Mar 03

Extra-judicial executions by the Nigerian police exposed by Aljazeera


THE Nigerian Federal Government is reported to have revealed that “over 600 persons, including police officers”, were indicted by the probe panel set up to investigate the bloody “Boko Haram” crisis in July 2009.

The Government has also ordered a probe into a documentary on a foreign television station, Al-jazeera, “on extra-judicial killings by the Nigeria Police.

(See extremely disturbing video WARNING: VERY DISTURBING!)

THE Attorney General of the Federation and Minister of Justice, Prince Adetokunbo Kayode, told journalists in Abuja, that all those found culpable in the two incidents would face the music.

Kayode, who spoke with newsmen after a closed-door meeting with members of the National Committee on Torture, said that he would be holding a meeting with the Inspector General of Police, Mr. Ogbonna Onovo, next week, on the legion of alleged extra-judicial and other unlawful killings by some police officers.

He also instructed the committee to put administrative measures in place to investigate the Aljazeera documentary on extra judicial killings by the Nigeria Police as well as the report of Local and International Human Rights Organisations.

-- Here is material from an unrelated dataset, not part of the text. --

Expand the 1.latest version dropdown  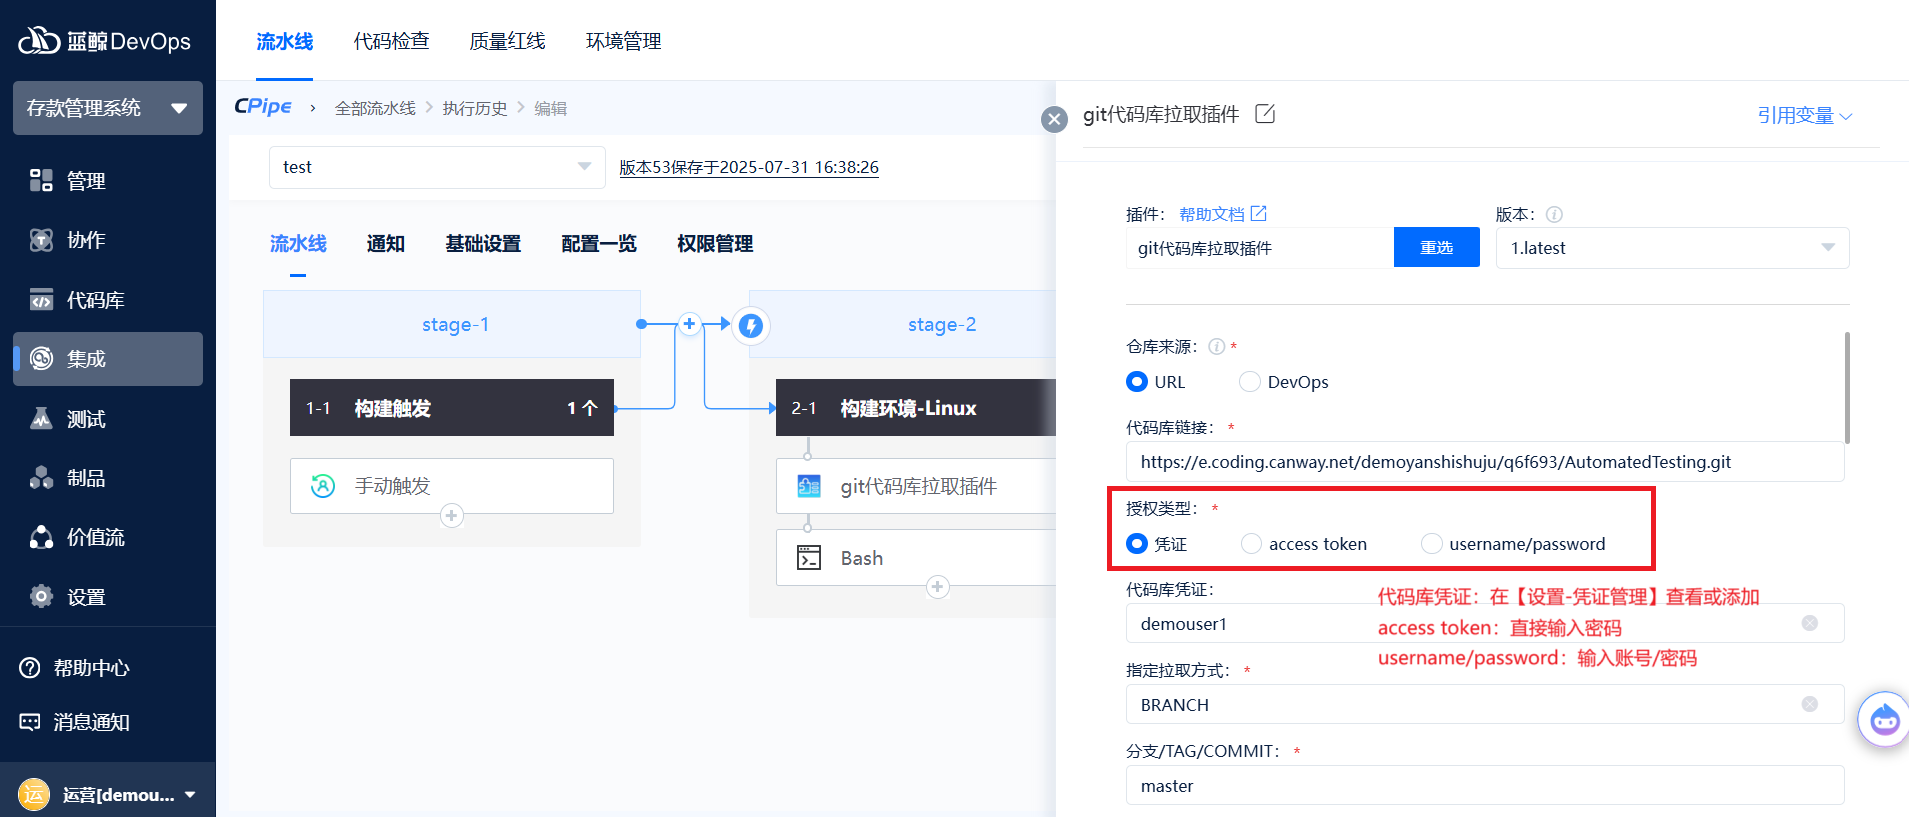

The Minister added that the officers who appeared in the television footage would be identified and brought to face the wrath of the law, adding that the committee on torture, as an independent body, would be given a free hand to investigate such incidents in detention centres all over the country.

If the Minister is to be taken at his word, then the Government is showing a marked difference in its attitude to reports of police brutality in Nigeria. For years, the “Mobile Police” in particular have earned for themselves, a reputation as a brutal organisation whose members just “Kill and Go”. Of course, Nigerian criminals are also extremely brutal and the deaths of many policemen, as well as civilians, can be laid at their door. But a law force that is feared by the population it is supposed to serve has already lost half the battle of preserving law and order. For the sine qua non without which the police can never achieve their objectives is information, and no member of the public is going to volunteer to contact an organisation he fears in order to provide it with information.

The Government was disappointed that the police were unable to predict the “Boko Haram” troubles in July 2009 in which so many people lost their lives. But such disappointments will continue so long as the police authorities fail to enforce the precepts by which modern police organisations operate, namely, be friendly to the public and respect their human rights, for without them, you work in darkness and can never detect any crimes.